J-frames and BUGs in general are a study unto themselves, so I’ll catch you up on them in their own article. Thanks for wading through all of this. ‘Til next time,

–George H, lead instructor, Heloderm LLC

 

Appendix I:

Fun revolver facts: Releasing the cylinder

  • On a Smith & Wesson, push FORWARD on the cylinder release latch.
  • With a Ruger, you push IN on the latch.
  • With a Colt, you pull BACK on it.
  • With some versions of the Korth, the cylinder release is a lever next to the hammer.
  • With Dan Wessons, the lever is on the crane, and you press DOWN on it.
A Dan Wesson, showing the release latch on the crane, in front of the cylinder

 

Appendix II:

PPC Smiths

Before Action (IPSC / USPSA) competition became mainstream, the closest thing most cops got to practical shooting competition was NRA PPC: Police Pistol Combat matches.

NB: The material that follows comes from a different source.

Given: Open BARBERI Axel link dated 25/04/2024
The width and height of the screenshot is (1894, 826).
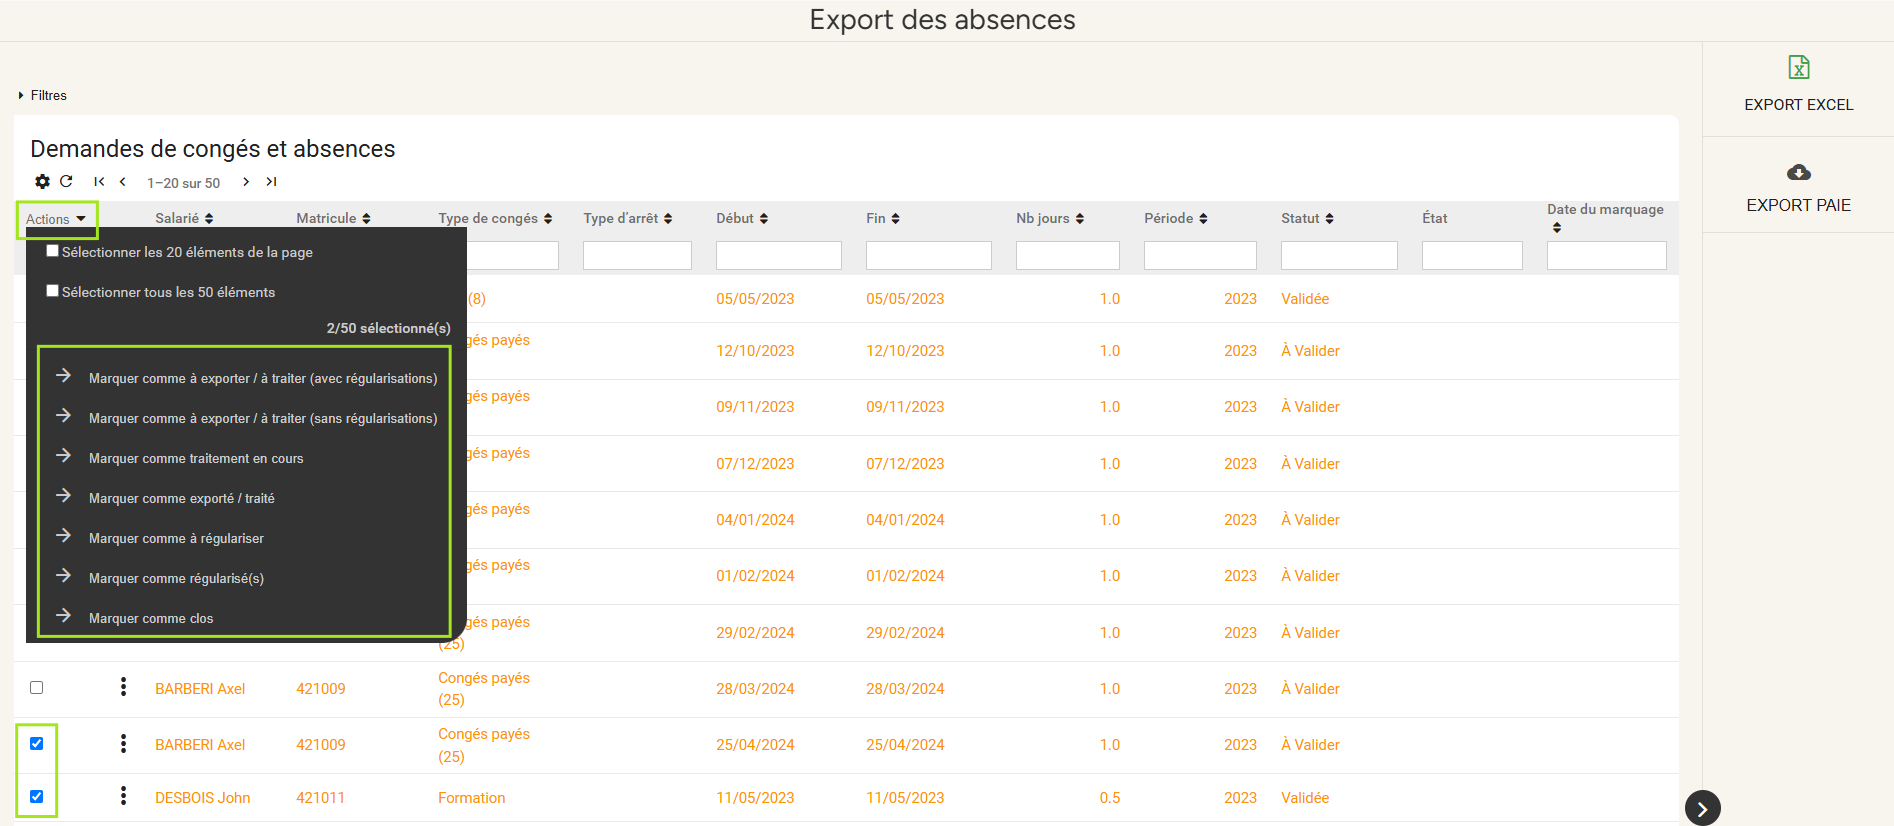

PPC was essentially a glorified qualification course. There were lots of skill level categories, so just about everybody walked away with some sort of medal, trophy, or ribbon.

There were different categories of firearms as well. Just as there is nothing “stock” about a racing “stock car,” people came up with all kinds of modifications to give them an edge in PPC comps. PPC rule books got into the weeds of which modifications to your pistol put you in which category.

PPC was supposed to be practical, which is to say, tactical. Like you would shoot your duty gun on the street. When revolvers ruled the law enforcement roost, double action only was the practical / tactical order of the day. It was assumed you would have neither the time nor the inclination to thumb cock your revolver in a fight.

However, PPC included some barricade shooting at distance, and at distance is where the single action option of a selective DA / SA revolver really shines.

This PPC revolver, which I’m guessing started life as a K-frame Smith, has had the standard Smith flat hammer spring removed and replaced with a coil spring. The hammer spur has been removed.

The only reasons I can think of for those modifications are, because the tension of a coil spring “stacks” noticeably the more it is compressed, the coil spring enables the competitor to set the handgun up for a single action pull, without cocking the pistol. The missing hammer spur is a specific reminder that the competitor would have difficulty thumb cocking.

Pulling the trigger, the competitor can feel that coil spring stack, till it is about to break. The shooter then pauses, refines the sight picture, and then gently squeezes off a short-stroked trigger pull like a single-action shot.

Theoretically, a person in a fight will be in too much of a hurry to be staging the trigger like that, except for distant shots where precision is extra important.

If it is, say, for a well-considered head shot on a hostage taker, with a duty revolver, one could simply thumb cock and keep the finger off the trigger till the shot becomes necessary. Most duty shooting being of a more immediate necessity with less precise marksmanship demands, one would normally plan to roll through the trigger consistently and as rapidly as one could in a controlled manner.

But the person buying a revolver with a 6″ bull barrel and a huge rib with extra mondo high visibility sights and a screw in the back of the trigger to prevent over-travel is clearly getting it to compete with, not for practical street carry.

Some handgun modifications improve its ability as a fighting tool. Many custom handgun modifications are unnecessary. Some are even counterproductive. Most are more effective for bragging about than they are for giving you any sort of edge. At least, not the kind of edge you could get if you simply invested the same amount of money in more training ammunition, and practiced with it, instead.